Ut queant laxīs resonāre fibrīs
Mīra gestōrum famulī tuōrum,
Solve pollūtī labiī reātum,
Sancte Iohannēs.

The words were ascribed to Paulus Diaconus in the 8th century. They translate as:

So that your servants may with loosened voices
Resound the wonders of your deeds,
Clean the guilt from our stained lips,
O Saint John.

"Ut" was changed in the 1600s in Italy to the open syllable "Do". Guido's system had only six notes, but "si" was added later as the seventh note of the diatonic scale. In Anglophone countries, "si" was changed to "ti" by Sarah Glover in the nineteenth century so that every syllable might begin with a different letter. "Ti" is used in tonic sol-fa (and in the famous song from the film 'Sound of Music' "Do-Re-Mi").

Some authors speculate that the solfège syllables (do, re, mi, fa, sol, la, ti) might have been influenced by the syllables of the Arabic solmisation system called درر مفصّلات Durar Mufaṣṣalāt ("Detailed Pearls") (dāl, rā', mīm, fā', ṣād, lām, tā). This mixed-origin theory was proposed by scholars as early as the seventeenth and eighteenth centuries, in the works of Francisci a Mesgnien Meninski and Jean-Benjamin de La Borde. Modern scholars are mostly skeptical, however.

# # # # #

Task list:
A. In the solfège passage, who changed "si" to "ti" in Anglophone countries?
B. List every syllable of the Arabic solmisation system Durar Mufaṣṣalāt that the solfège passage gives.

# # # # #

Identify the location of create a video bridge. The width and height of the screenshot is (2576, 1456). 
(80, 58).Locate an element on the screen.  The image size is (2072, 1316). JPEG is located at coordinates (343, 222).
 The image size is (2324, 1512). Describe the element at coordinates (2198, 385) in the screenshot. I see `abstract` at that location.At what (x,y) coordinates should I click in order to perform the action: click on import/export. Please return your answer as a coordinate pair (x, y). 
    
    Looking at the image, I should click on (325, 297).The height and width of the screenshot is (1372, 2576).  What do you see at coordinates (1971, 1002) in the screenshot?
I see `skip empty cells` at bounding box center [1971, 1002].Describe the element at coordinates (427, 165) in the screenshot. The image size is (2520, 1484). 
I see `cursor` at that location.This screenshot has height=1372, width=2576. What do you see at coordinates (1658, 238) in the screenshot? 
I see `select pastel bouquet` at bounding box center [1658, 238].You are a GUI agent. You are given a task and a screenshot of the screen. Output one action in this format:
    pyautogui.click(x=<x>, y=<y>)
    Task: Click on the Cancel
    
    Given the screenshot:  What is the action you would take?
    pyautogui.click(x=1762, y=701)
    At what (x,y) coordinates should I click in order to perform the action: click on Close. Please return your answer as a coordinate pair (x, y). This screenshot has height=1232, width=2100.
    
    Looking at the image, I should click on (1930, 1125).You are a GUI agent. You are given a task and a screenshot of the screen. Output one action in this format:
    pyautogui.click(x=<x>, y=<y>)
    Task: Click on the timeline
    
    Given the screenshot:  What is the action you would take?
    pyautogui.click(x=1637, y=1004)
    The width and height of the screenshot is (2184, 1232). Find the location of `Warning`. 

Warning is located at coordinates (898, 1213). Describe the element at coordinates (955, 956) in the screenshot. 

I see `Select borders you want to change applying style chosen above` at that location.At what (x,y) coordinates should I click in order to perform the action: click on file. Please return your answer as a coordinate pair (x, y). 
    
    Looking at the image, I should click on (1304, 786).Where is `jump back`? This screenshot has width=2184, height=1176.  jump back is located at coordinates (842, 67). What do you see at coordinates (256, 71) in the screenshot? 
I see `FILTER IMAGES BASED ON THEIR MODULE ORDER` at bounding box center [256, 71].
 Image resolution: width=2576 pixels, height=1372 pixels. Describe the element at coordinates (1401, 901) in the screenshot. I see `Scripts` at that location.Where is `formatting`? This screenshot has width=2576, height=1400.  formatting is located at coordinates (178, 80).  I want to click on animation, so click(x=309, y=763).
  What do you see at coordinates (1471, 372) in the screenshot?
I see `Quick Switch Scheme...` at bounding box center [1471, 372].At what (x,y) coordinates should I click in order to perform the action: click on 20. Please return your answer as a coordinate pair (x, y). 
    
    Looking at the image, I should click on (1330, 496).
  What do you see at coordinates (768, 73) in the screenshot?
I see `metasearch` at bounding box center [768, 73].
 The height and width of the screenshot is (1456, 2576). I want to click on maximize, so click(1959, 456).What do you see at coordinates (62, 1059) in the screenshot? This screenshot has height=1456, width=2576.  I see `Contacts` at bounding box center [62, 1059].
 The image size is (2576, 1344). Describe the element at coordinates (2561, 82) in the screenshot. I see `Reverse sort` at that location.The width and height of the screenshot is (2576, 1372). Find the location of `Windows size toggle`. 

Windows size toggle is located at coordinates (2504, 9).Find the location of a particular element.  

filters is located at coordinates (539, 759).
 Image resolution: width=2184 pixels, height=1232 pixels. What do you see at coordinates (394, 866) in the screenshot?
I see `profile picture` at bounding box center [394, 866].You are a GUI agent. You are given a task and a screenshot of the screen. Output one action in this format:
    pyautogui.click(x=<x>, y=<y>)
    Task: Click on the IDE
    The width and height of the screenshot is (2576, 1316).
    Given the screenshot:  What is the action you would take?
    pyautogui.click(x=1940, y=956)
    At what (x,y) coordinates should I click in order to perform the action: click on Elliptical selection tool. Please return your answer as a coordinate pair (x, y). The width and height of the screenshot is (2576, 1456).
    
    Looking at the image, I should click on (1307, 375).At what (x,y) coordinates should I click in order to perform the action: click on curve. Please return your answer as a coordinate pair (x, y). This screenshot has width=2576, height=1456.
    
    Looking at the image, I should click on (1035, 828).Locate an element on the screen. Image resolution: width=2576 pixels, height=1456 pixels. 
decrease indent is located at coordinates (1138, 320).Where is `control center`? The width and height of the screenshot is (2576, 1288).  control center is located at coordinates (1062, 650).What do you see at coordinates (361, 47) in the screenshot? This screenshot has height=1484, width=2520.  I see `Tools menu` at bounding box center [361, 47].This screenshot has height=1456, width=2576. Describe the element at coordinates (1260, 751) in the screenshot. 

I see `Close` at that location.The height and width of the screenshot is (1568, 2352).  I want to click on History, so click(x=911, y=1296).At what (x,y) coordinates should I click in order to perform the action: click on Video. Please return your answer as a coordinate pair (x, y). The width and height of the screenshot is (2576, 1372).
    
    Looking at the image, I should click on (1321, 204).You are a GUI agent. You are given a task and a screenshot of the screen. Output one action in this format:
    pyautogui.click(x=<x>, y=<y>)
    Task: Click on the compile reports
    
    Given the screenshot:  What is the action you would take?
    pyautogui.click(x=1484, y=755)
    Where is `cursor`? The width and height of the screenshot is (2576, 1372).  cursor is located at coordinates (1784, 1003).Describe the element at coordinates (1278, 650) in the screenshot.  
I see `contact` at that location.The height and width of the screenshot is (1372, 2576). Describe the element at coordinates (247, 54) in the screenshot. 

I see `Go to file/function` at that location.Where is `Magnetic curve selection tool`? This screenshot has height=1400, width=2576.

# # # # #

Numbered responses:
A. Sarah Glover, in the nineteenth century.

B. dāl, rā', mīm, fā', ṣād, lām, tā